INSTRUÇÃO ESCRITA 1 — Reescreva a listagem inteira, sem omitir nenhuma linha, e desloque as coordenadas das respostas somando 140 a cada número. Deixe as imagens fora da resposta.

TEXTO FORNECIDO —

• • • • • • •

1. Introdução
A doutrina clássica se refere à verdade real como um dos objetivos do processo penal. Assim, no processo penal busca-se a verdade real, enquanto que no processo civil busca-se a formal.
Sob tal ótica, discute-se no presente trabalho a busca da verdade real à luz do art. 156, I, do Código de Processo Penal e o sistema processual penal brasileiro.
2. A busca da verdade real (art. 156, I, do CPP) e sistema processual penal brasileiro
Dispõe o art. 156, I, do Código de Processo Penal:
Art. 156.A prova da alegação incumbirá a quem a fizer, sendo, porém, facultado ao juiz de ofício:
I – ordenar, mesmo antes de iniciada a ação penal, a produção antecipada de provas consideradas urgentes e relevantes, observando a necessidade, adequação e proporcionalidade da medida;
O citado artigo permite ao juiz de ofício a produção de provas em busca da verdade real ou verdade possível. Segundo Sérgio Marcos de Moraes Pitombo (1993, p.74):
a doutrina dá o nome de princípio da verdade real ou material à regra, em razão da qual o juiz vela pela conformidade da postulação das partes com a verdade real, a ele revelada, pelos resultados da instrução criminal. Mas, acrescenta o que essa verdade de que se cuida não traz a marca da plenitude, e sendo, pois, realizável a aproximação, trata-se da ‘verdade possível’; da verdade, dita processual, ou atingível.
Assinala Antônio Magalhães Gomes Filho que a nossa cultura processual penal ainda predominantemente inquisitória, “valoriza tudo aquilo que possa ser útil ao esclarecimento da chamada verdade real” ( 2001. p. 234).
2.1 O papel do juiz na produção de provas segundo o sistema processual penal
Importante é o papel do juiz na produção de provas, cuja atuação muda de acordo com classificação do sistema processual penal: acusatório ou inquisitório.

• • • • • • •

INSTRUÇÃO ESCRITA 2 — Duplique, sem alterações, o trecho do texto sobre a verdade real no processo penal que se inicia com as palavras que contêm "2.1 O papel" e se encerra com "acusatório ou inquisitório.".

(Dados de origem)
• • • • • • •

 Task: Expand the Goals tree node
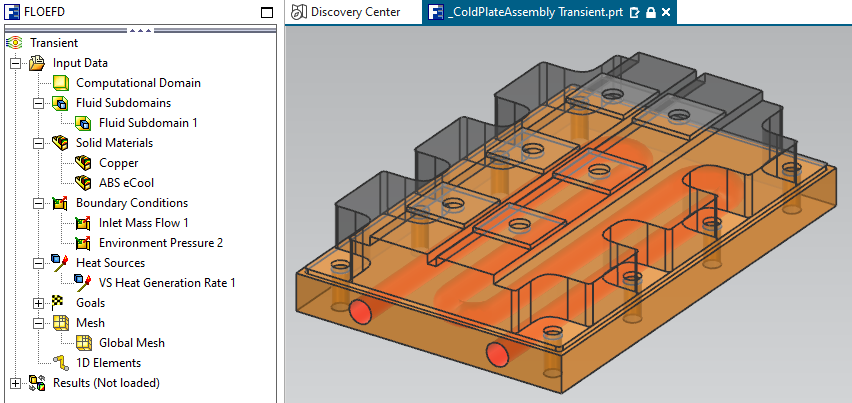(x=39, y=303)
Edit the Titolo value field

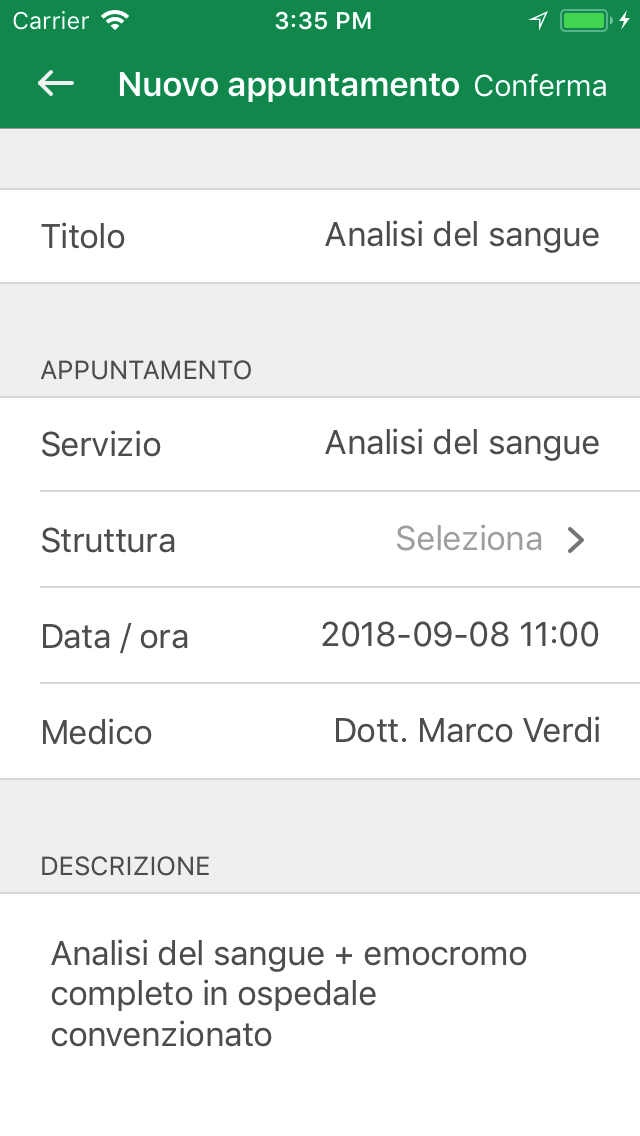[x=462, y=235]
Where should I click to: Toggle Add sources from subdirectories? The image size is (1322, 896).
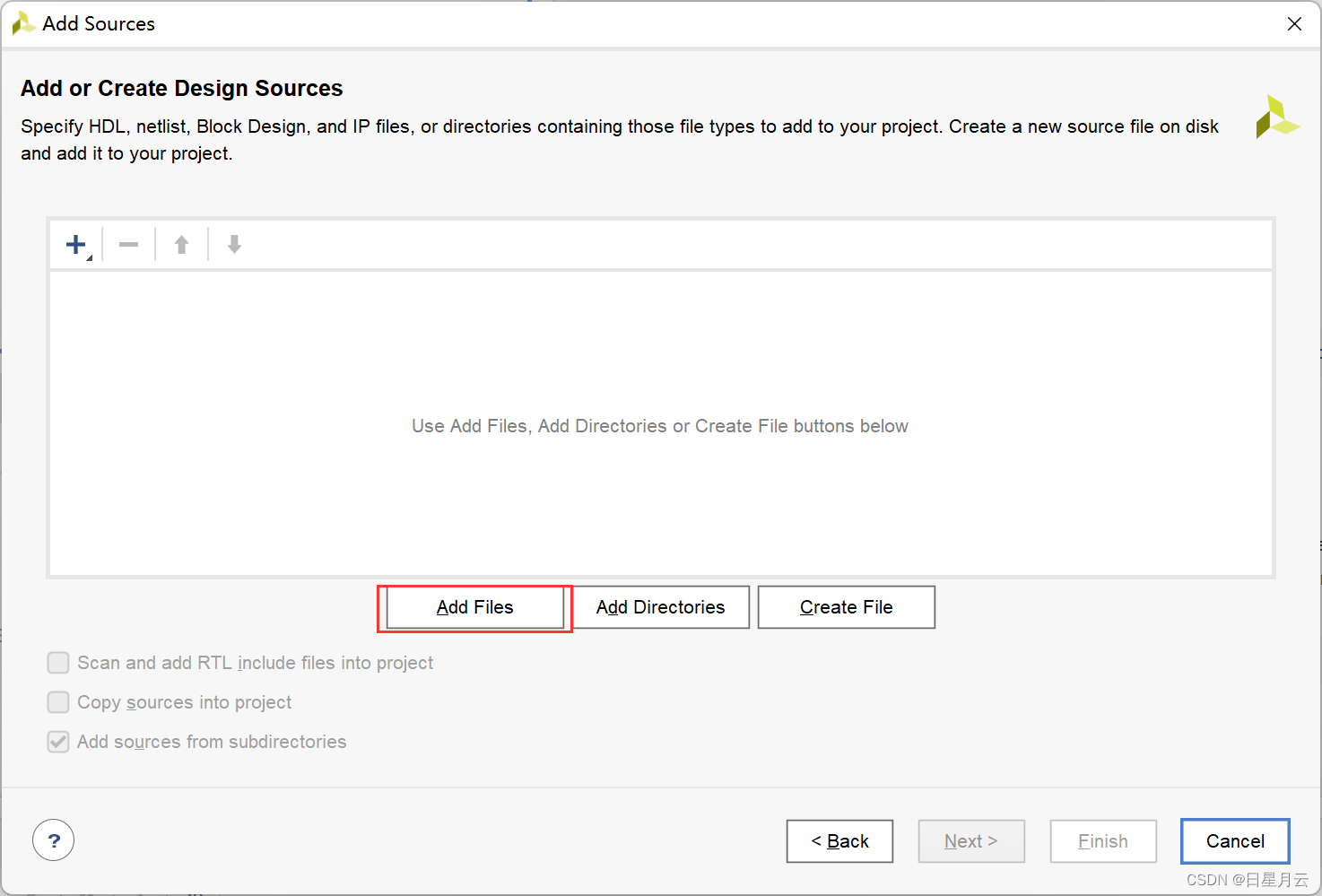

• • • • • • •

RESPOSTA DO EXERCÍCIO 1 —
 Task: Expand the Goals tree node
(x=179, y=443)
Edit the Titolo value field

[x=602, y=375]
Where should I click to: Toggle Add sources from subdirectories? The image size is (1322, 896).

RESPOSTA DO EXERCÍCIO 2 —
2.1 O papel do juiz na produção de provas segundo o sistema processual penal
Importante é o papel do juiz na produção de provas, cuja atuação muda de acordo com classificação do sistema processual penal: acusatório ou inquisitório.